Opinion
16-2737 16-2788
07-27-2017
FOR APPELLANT 1EE LLC: DOUGLAS P. BAUMSTEIN, White & Case LLP, New York, NY. FOR APPELLANT WAYNE JUDKINS: GREGORY L. REID, Reid Rodriguez & Rouse LLP, New York, NY. FOR APPELLEE: JAMES C. FITZPATRICK (James B. Kobak, Jr., Gregory C. Farrell, Karen M. Chau, on the brief), Hughes Hubbard & Reed LLP, New York, NY.
SUMMARY ORDER RULINGS BY SUMMARY ORDER DO NOT HAVE PRECEDENTIAL EFFECT. CITATION TO A SUMMARY ORDER FILED ON OR AFTER JANUARY 1, 2007, IS PERMITTED AND IS GOVERNED BY FEDERAL RULE OF APPELLATE PROCEDURE 32.1 AND THIS COURT'S LOCAL RULE 32.1.1. WHEN CITING A SUMMARY ORDER IN A DOCUMENT FILED WITH THIS COURT, A PARTY MUST CITE EITHER THE FEDERAL APPENDIX OR AN ELECTRONIC DATABASE (WITH THE NOTATION "SUMMARY ORDER"). A PARTY CITING A SUMMARY ORDER MUST SERVE A COPY OF IT ON ANY PARTY NOT REPRESENTED BY COUNSEL.
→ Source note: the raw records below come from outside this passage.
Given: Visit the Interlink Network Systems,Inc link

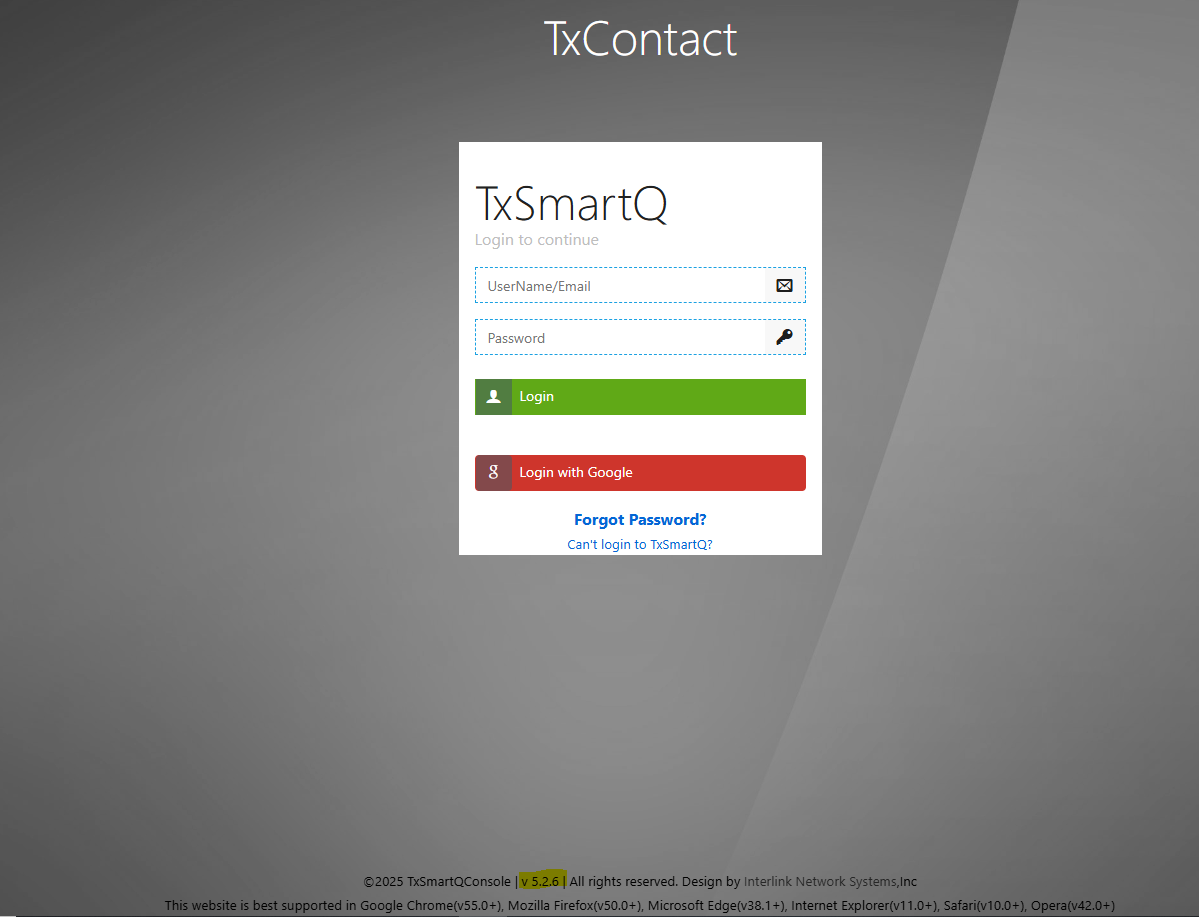Looking at the screenshot, I should pyautogui.click(x=830, y=882).
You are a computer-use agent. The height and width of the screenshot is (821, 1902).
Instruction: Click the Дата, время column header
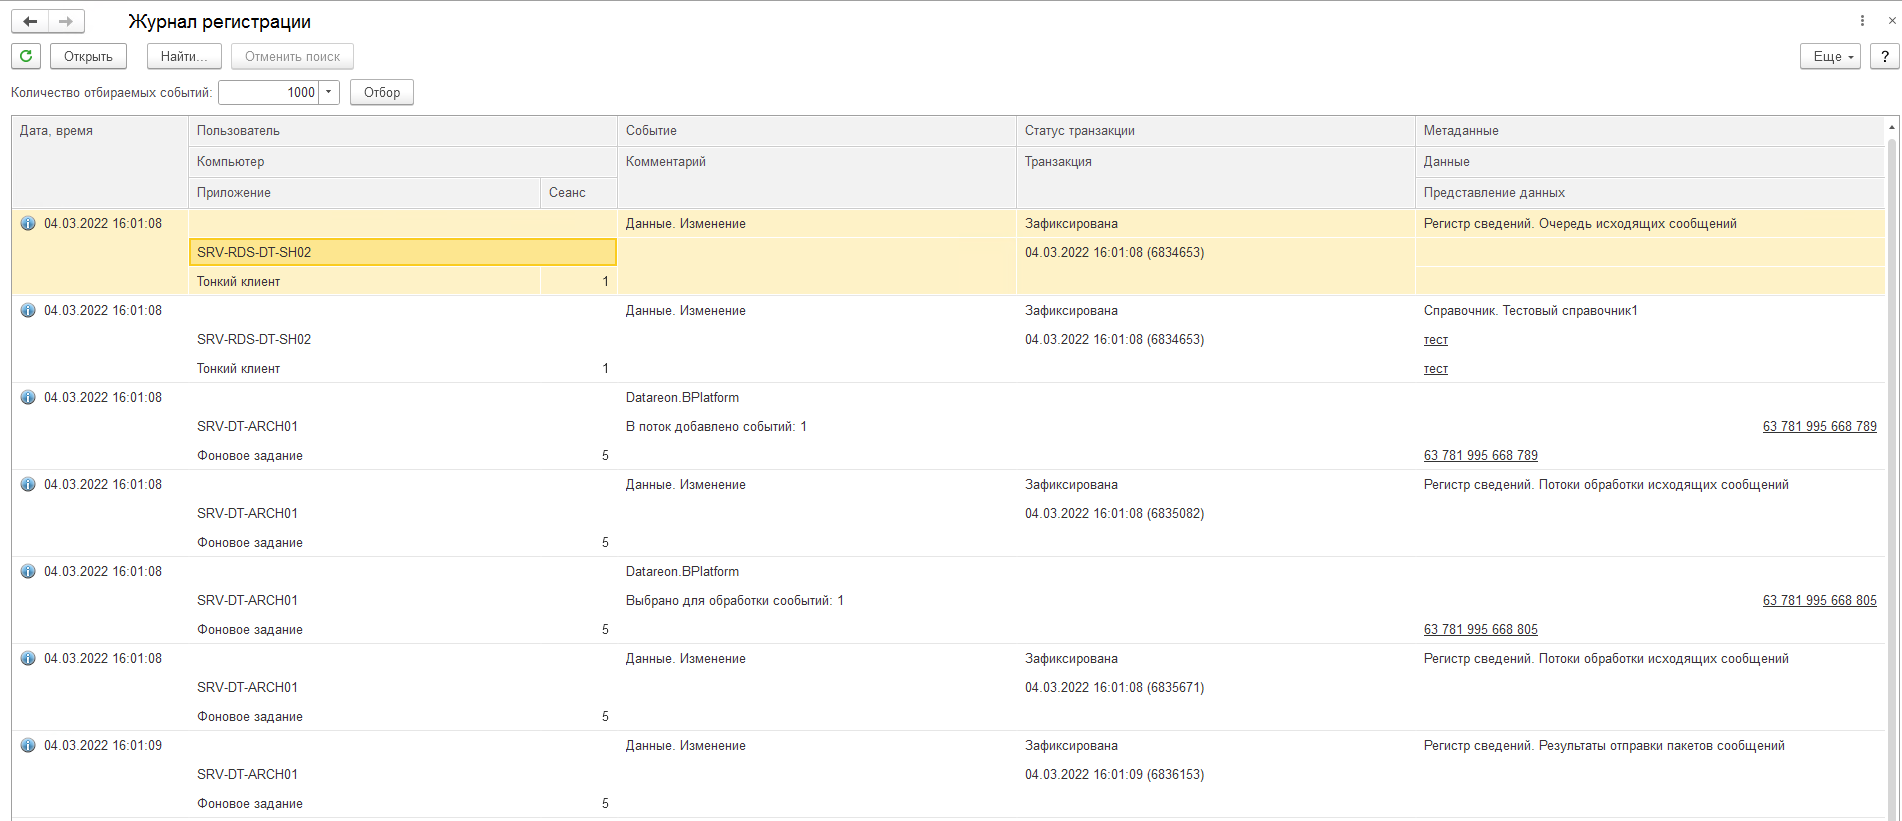tap(56, 131)
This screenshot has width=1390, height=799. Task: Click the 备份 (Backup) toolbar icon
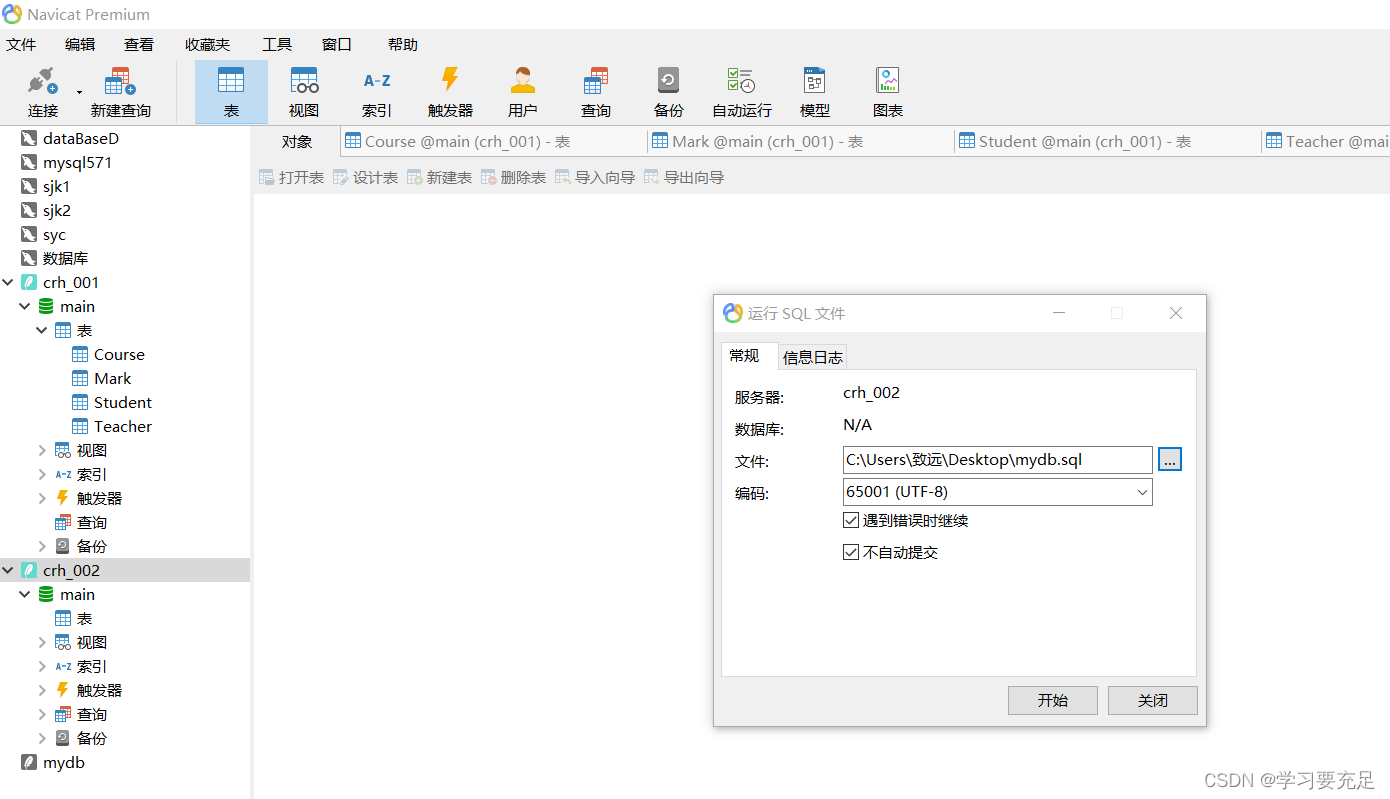point(668,82)
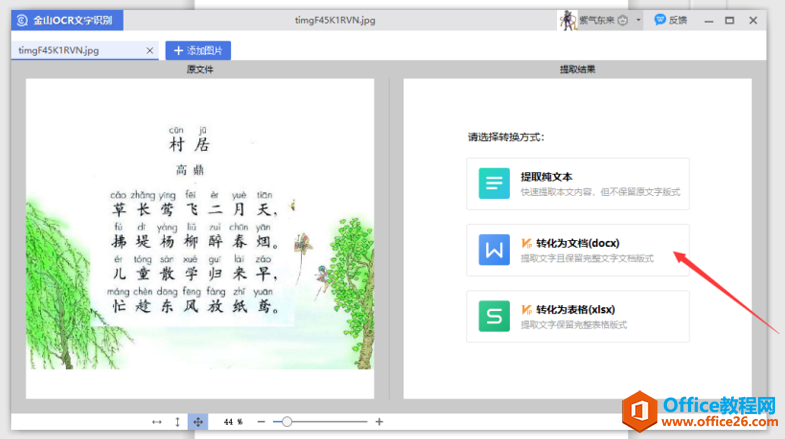Click the 金山OCR文字识别 logo icon

click(x=22, y=21)
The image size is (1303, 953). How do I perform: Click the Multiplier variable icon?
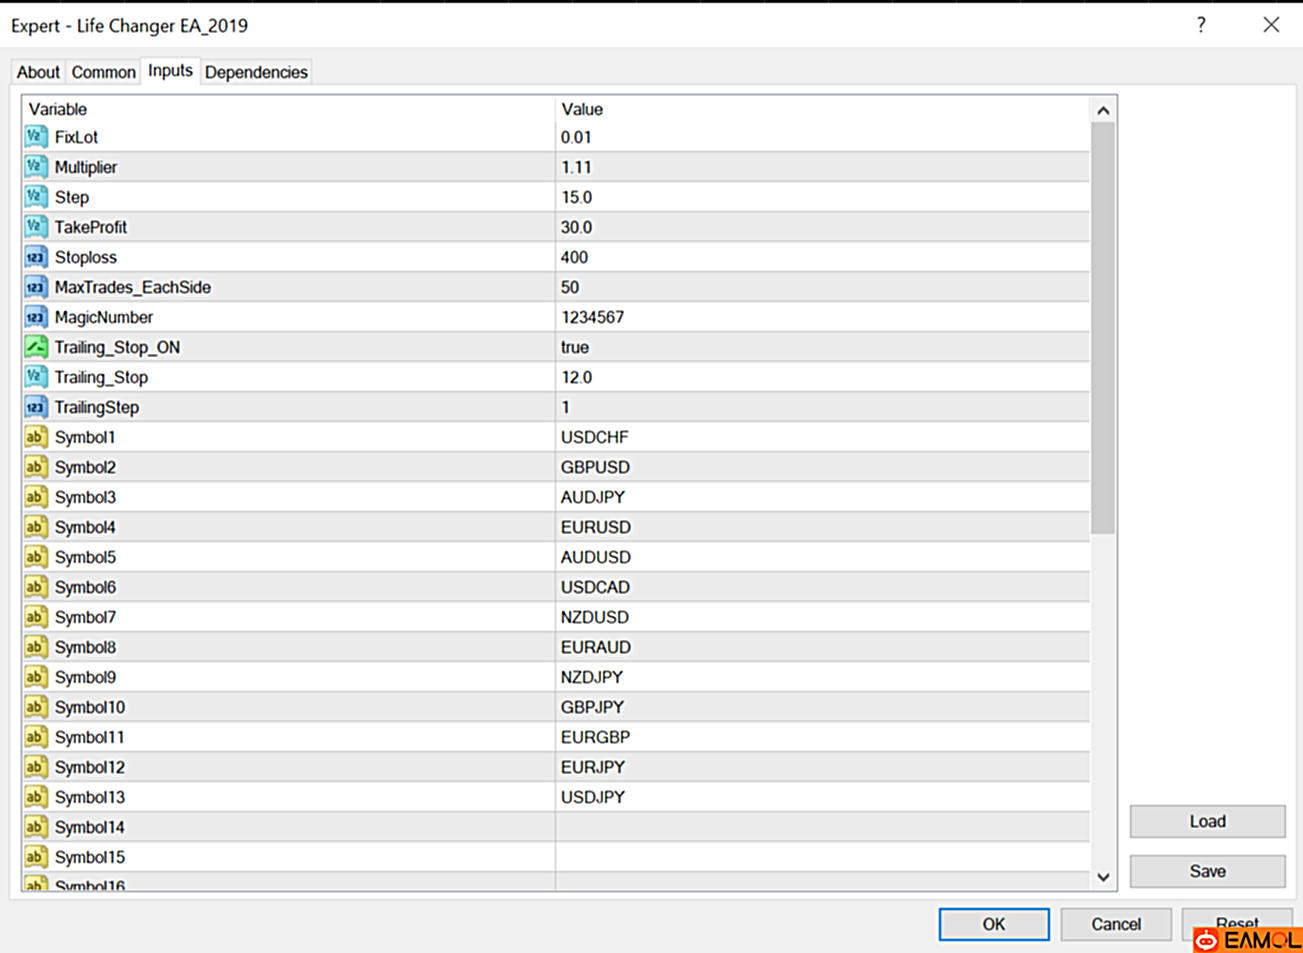coord(36,167)
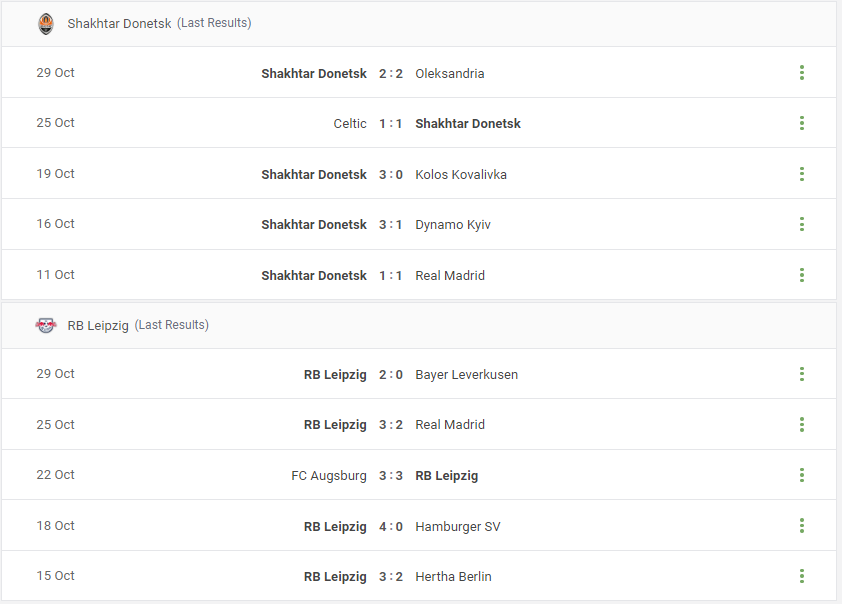Click the RB Leipzig club logo icon

coord(46,325)
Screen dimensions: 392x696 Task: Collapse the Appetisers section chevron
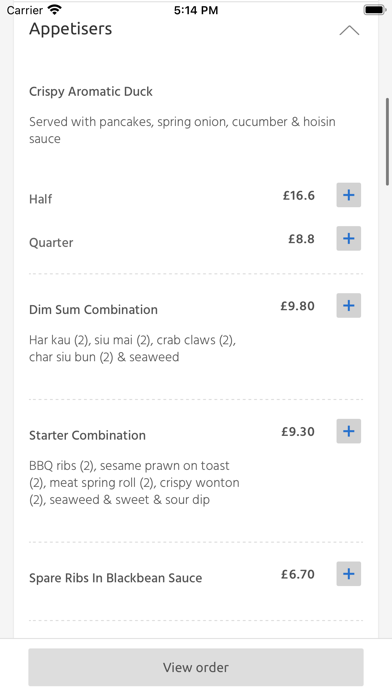(x=349, y=31)
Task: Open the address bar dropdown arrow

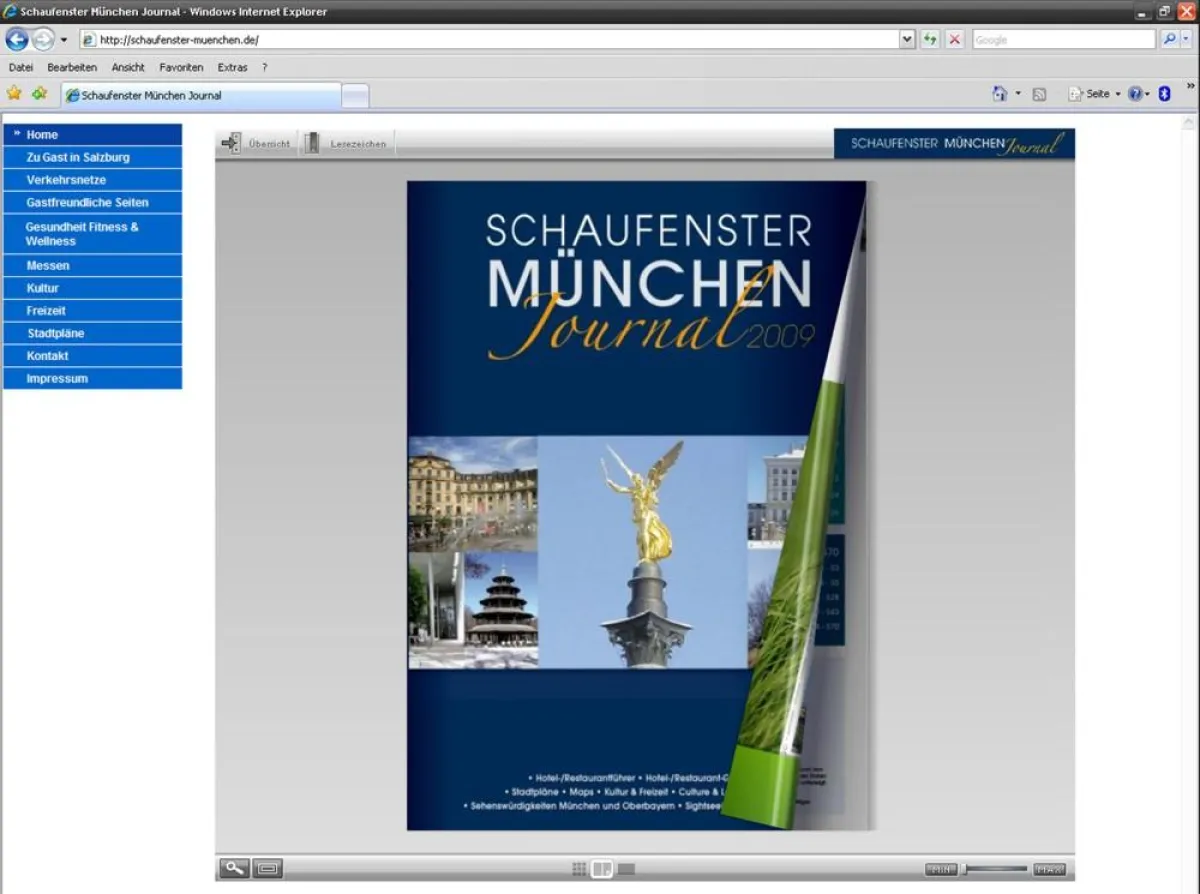Action: [906, 39]
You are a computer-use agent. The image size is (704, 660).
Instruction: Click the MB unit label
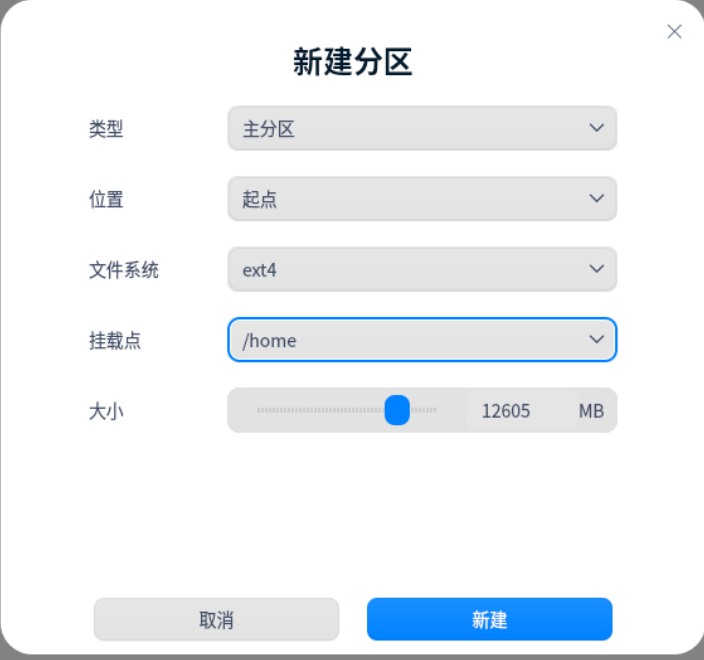point(591,411)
At a stated term of the United States Court of Appeals for the Second Circuit, held at the Thurgood Marshall United States Courthouse, 40 Foley Square, in the City of New York, on the 27th day of July, two thousand seventeen. PRESENT: DENNIS JACOBS, DEBRA ANN LIVINGSTON, Circuit Judges , GEORGE B. DANIELS, District Judge.
Judge George B. Daniels, of the United States District Court for the Southern District of New York, sitting by designation.
FOR APPELLANT 1EE LLC:
DOUGLAS P. BAUMSTEIN, White & Case LLP, New York, NY.
FOR APPELLANT WAYNE JUDKINS:
GREGORY L. REID, Reid Rodriguez & Rouse LLP, New York, NY.
FOR APPELLEE:
JAMES C. FITZPATRICK (James B. Kobak, Jr., Gregory C. Farrell, Karen M. Chau, on the brief), Hughes Hubbard & Reed LLP, New York, NY.
Appeal from a judgment of the United States District Court for the Southern District of New York (Schofield, J.).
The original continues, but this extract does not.